Creation of Linked Data

New data may be initially authored in linked data format. However, often data of interest may already be stored in some alternative format. The most common formats are:

  • Spreadsheets or tabular data
  • Databases
  • Text

Several tools have been developed to support data extraction from these sources. We will look at a number of these in the final sections of this chapter. OpenRefine is a tool for translating spreadsheet or tabular data into linked data. R2RML [4] is a W3C recommendation for specifying mappings between relational databases and linked data. A number of tools exist to support extraction of data from free text including GATE, Zemanta and DBpedia Spotlight.

The aim of all these tools is to allow disparate, possibly messy data sources to be viewed in terms of the RDF data model. As described in chapter 1, RDF represents knowledge in the form of subject-predicate-object triples. The subject and object are the nodes of the triple. Nodes represent the concepts or entities within the data. A node is labelled with a URI, blank node or a literal. Relations between the concepts or entities are modelled as arcs, which correspond to predicates within the data model. Predicates are expressed by a URI.

Howtouselinkeddata image007.png

Figure 4: An RDF Subject Predicate Object triple shown graphically.

As described above, Linked Data principle number 1 states that URIs should be used as names for things. URIs can be used to name both nodes and arcs within RDF triples. More specific guidance can be found on how to design effective URIs. These are referred to as Cool URIs. The guidelines for the design of Cool URIs [5] can be summarised as follows:

  • Leave out information about the data relating to: author, technologies, status, access mechanisms, etc.
  • Simplicity: short, mnemonic URIs
  • Stability: maintain the URIs as long as possible
  • Manageability: issue the URIs in a way that you can manage

Vocabularies model concepts and relationships between them in a knowledge domain. These can used to classify the instance-level nodes expressed in the RDF triples. You should avoid defining your own vocabulary from scratch unless absolutely necessary. Try to make use of (and therefore link to) well-known vocabularies that are already available. A large number of vocabularies are available as Linked Open Data. Many can be discovered through the Linked Open Vocabularies (LOV) dataset [6]. Using LOV you can free text search for vocabularies (for example vocabularies related to the term “music”) and filter the results according a number of facets such as the associated domain (e.g. science, media) of the vocabulary.

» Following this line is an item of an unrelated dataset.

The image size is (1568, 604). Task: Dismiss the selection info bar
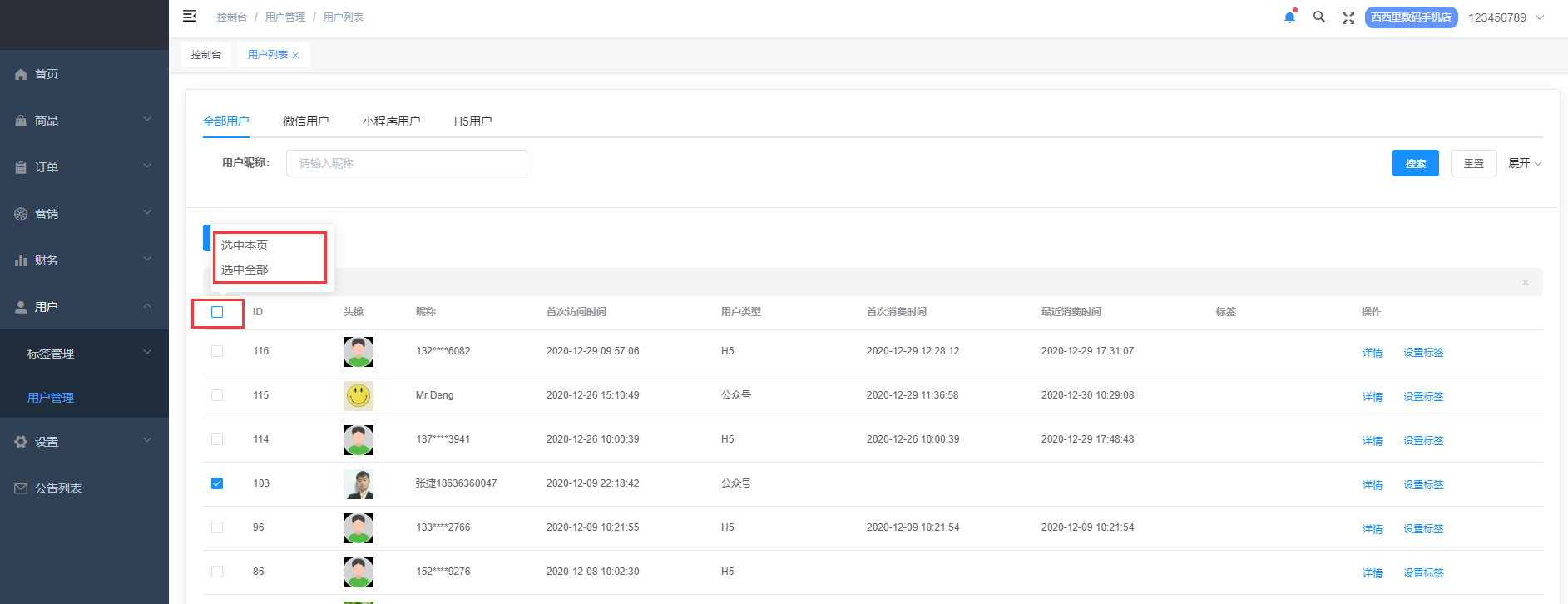pyautogui.click(x=1525, y=283)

LOV also allows a number of vocabularies to be visualized in terms of how interconnected they are with other vocabularies. For example, we can see that the Music Ontology (referred to as “mo” in the figure) references 25 other vocabularies, the principal ones including Friend Of A Friend (FOAF) [7] and DCMI Metadata Terms (dcterms) [8]. FOAF is useful in this context at it provides a way of describing the people who feature as music artists. For example, FOAF can be used to represent their name, gender and contact details. The namespace dcterms can be used to describe core features of the products of music artists (i.e. albums and tracks) such as their title and description.

The Music Ontology is itself referenced by seven other vocabularies in the LOV dataset. These visualizations help in gauging how widely used a vocabulary is and how it aligns with other available vocabularies.

Other lists of well-known vocabularies are available. The W3C SWEO Linking Open Data community project maintains a list of the most commonly used vocabularies [9]. The Library Linked Data Incubator Group maintains a list of vocabularies related to the linked open library data [10].

Howtouselinkeddata image009.png

Figure 5: Analysis of the Music Ontology [11]